→ **What to do**: Take the entries below and print only the lines from the one with "The image size is (505, 318)." through the one with "The image size is (731, 699).", exactly as they stand, both ends included.

[Items from a data source]
· · ·

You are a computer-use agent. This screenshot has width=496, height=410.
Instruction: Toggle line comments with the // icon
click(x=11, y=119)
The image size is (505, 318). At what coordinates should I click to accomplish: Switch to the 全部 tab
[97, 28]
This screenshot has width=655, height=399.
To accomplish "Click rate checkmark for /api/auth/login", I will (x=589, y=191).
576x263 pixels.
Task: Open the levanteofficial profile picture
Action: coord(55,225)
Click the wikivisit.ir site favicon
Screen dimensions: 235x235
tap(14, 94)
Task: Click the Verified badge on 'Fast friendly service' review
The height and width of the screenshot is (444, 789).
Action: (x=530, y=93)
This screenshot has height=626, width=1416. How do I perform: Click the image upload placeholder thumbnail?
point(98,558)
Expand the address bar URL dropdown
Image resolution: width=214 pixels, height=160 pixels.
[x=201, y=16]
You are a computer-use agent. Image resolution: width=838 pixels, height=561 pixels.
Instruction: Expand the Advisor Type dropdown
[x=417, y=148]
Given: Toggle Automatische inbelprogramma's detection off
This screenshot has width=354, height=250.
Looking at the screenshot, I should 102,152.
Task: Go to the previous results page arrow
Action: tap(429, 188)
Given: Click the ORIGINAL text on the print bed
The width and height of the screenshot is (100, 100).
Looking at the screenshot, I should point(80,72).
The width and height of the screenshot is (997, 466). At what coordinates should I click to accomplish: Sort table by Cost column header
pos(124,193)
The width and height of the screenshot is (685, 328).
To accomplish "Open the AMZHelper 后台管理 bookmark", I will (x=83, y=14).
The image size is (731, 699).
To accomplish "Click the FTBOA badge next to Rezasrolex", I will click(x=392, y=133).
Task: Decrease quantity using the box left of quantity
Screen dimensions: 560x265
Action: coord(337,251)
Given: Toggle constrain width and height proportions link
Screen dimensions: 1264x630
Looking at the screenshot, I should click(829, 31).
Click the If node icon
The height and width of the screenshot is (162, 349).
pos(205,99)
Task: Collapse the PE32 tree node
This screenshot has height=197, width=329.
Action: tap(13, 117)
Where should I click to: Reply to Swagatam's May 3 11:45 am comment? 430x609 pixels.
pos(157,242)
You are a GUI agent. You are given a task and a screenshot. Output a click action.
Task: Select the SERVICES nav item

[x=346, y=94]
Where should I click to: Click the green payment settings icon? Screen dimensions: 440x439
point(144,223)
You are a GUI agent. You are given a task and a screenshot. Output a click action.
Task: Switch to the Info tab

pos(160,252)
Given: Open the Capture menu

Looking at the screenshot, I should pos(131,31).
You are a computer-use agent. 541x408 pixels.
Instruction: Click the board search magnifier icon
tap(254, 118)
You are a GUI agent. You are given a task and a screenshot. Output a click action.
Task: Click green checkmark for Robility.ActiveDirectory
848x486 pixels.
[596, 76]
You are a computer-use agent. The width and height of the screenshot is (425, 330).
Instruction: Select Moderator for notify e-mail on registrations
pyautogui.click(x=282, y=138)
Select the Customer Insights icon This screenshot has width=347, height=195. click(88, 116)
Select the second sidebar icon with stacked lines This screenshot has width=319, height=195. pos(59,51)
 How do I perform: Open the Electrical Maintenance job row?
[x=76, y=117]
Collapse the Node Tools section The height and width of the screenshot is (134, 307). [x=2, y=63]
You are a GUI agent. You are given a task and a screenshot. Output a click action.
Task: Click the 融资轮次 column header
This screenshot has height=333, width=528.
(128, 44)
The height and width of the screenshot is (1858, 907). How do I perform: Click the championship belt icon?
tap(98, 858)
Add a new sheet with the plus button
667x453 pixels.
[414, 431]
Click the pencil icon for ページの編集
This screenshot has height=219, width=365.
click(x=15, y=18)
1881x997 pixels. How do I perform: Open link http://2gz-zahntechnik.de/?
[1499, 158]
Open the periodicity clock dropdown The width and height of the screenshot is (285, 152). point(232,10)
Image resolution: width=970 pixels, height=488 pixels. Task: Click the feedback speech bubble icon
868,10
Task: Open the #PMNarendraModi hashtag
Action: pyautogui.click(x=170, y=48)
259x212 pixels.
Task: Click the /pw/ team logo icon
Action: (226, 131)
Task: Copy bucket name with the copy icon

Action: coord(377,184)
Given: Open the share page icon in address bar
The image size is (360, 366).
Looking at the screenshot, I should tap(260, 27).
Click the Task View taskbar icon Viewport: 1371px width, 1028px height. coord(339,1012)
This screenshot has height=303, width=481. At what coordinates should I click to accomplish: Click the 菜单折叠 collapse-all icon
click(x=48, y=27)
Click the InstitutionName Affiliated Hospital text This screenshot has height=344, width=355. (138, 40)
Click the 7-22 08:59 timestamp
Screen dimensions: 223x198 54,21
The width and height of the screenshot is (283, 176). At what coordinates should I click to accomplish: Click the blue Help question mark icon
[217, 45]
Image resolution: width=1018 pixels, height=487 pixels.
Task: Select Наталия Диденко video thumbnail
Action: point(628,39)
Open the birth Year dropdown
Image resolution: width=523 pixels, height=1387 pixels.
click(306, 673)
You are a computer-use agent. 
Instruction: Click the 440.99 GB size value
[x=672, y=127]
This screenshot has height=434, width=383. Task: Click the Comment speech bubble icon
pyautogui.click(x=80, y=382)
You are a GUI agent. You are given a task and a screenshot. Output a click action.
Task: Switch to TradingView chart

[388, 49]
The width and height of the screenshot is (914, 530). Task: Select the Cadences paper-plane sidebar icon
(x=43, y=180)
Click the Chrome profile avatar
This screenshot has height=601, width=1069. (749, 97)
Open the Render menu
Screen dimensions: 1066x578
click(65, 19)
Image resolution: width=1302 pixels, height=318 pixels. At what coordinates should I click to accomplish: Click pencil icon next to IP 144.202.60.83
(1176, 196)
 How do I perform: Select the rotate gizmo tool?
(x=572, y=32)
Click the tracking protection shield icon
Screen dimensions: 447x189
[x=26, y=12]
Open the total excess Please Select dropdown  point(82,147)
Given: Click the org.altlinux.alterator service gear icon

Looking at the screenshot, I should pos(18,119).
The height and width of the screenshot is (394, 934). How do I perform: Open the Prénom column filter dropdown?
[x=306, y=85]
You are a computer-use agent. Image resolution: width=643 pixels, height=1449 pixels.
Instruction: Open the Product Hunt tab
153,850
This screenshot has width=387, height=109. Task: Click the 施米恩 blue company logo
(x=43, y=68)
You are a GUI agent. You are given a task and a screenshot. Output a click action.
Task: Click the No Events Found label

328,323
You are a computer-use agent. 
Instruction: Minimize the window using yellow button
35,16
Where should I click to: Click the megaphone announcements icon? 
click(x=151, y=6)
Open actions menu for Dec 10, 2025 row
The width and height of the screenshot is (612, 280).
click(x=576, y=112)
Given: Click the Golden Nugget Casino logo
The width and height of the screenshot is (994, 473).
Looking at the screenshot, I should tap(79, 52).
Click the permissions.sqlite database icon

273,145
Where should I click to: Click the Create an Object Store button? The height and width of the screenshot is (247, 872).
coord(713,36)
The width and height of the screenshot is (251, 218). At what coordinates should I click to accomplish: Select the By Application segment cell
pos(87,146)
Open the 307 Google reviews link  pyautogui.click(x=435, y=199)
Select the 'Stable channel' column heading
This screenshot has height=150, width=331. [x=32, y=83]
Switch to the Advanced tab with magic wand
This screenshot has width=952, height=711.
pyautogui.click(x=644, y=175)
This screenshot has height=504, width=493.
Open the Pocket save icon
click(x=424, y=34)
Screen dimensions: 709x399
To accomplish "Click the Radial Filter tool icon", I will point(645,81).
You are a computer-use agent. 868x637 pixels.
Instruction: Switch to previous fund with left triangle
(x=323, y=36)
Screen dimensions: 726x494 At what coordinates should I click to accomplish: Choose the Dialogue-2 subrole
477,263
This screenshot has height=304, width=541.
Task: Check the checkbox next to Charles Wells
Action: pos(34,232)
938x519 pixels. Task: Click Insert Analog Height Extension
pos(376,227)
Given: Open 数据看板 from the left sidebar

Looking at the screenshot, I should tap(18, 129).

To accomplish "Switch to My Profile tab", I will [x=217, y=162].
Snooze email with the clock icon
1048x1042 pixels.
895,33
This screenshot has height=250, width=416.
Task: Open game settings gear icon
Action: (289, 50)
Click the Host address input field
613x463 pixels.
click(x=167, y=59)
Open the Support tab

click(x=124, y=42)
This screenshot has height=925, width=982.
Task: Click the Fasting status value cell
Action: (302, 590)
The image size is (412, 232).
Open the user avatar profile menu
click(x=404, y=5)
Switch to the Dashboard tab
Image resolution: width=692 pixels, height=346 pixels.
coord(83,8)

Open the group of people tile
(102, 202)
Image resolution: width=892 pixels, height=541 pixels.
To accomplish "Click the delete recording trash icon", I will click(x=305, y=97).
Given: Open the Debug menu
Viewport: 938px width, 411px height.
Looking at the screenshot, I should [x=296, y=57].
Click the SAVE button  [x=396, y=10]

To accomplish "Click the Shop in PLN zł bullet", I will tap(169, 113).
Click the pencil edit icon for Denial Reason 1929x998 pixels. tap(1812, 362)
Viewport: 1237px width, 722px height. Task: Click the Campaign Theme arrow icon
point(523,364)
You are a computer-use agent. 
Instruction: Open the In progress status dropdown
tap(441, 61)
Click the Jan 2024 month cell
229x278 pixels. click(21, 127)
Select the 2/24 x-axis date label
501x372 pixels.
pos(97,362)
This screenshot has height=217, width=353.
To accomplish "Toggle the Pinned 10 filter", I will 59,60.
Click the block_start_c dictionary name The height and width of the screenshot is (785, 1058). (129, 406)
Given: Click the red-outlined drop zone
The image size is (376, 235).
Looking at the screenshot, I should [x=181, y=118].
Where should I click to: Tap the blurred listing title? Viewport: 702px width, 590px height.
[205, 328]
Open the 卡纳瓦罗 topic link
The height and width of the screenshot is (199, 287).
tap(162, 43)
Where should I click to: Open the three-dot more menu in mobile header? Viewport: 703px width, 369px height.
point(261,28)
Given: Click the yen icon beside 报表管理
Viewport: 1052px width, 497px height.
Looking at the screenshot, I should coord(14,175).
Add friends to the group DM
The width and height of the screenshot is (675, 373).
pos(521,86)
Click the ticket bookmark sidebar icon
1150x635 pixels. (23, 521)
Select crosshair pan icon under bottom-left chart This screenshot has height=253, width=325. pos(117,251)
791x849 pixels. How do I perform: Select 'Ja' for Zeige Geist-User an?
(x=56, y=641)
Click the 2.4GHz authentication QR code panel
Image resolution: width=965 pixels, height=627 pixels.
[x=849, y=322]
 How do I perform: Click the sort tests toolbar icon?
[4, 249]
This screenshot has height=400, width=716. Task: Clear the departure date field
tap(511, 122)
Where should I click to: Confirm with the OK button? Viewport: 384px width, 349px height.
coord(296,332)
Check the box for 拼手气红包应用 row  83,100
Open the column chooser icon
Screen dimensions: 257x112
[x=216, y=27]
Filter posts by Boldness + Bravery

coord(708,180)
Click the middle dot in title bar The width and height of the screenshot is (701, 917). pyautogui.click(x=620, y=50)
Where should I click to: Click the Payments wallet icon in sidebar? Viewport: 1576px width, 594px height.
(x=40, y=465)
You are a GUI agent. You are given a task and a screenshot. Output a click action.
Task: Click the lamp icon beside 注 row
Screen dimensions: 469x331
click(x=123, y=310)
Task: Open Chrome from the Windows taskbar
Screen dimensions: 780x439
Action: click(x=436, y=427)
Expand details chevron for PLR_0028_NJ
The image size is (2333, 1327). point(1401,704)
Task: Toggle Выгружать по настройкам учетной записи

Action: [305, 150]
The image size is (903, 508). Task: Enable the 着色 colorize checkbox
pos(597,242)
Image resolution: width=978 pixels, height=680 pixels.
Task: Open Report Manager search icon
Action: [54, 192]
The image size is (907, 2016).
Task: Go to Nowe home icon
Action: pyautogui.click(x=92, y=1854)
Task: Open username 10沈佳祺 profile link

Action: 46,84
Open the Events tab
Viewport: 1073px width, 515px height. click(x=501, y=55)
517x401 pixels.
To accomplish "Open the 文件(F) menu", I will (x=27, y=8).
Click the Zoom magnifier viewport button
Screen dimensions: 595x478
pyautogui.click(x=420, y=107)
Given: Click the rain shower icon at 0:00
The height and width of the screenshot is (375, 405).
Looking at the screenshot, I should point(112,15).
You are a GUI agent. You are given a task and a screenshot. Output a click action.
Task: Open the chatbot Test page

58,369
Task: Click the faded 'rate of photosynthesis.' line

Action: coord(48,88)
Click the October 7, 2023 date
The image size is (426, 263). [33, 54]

· · ·

→ **Solution to this task**:
The image size is (505, 318). At what coordinates should I click to accomplish: Switch to the 全部 tab
[97, 28]
This screenshot has width=655, height=399.
To accomplish "Click rate checkmark for /api/auth/login", I will (x=589, y=191).
576x263 pixels.
Task: Open the levanteofficial profile picture
Action: coord(55,225)
Click the wikivisit.ir site favicon
Screen dimensions: 235x235
tap(14, 94)
Task: Click the Verified badge on 'Fast friendly service' review
The height and width of the screenshot is (444, 789).
Action: (x=530, y=93)
This screenshot has height=626, width=1416. How do I perform: Click the image upload placeholder thumbnail?
point(98,558)
Expand the address bar URL dropdown
Image resolution: width=214 pixels, height=160 pixels.
[x=201, y=16]
You are a computer-use agent. Image resolution: width=838 pixels, height=561 pixels.
Instruction: Expand the Advisor Type dropdown
[x=417, y=148]
Given: Toggle Automatische inbelprogramma's detection off
This screenshot has width=354, height=250.
Looking at the screenshot, I should 102,152.
Task: Go to the previous results page arrow
Action: tap(429, 188)
Given: Click the ORIGINAL text on the print bed
The width and height of the screenshot is (100, 100).
Looking at the screenshot, I should point(80,72).
The width and height of the screenshot is (997, 466). At what coordinates should I click to accomplish: Sort table by Cost column header
pos(124,193)
The width and height of the screenshot is (685, 328).
To accomplish "Open the AMZHelper 后台管理 bookmark", I will (x=83, y=14).
The image size is (731, 699).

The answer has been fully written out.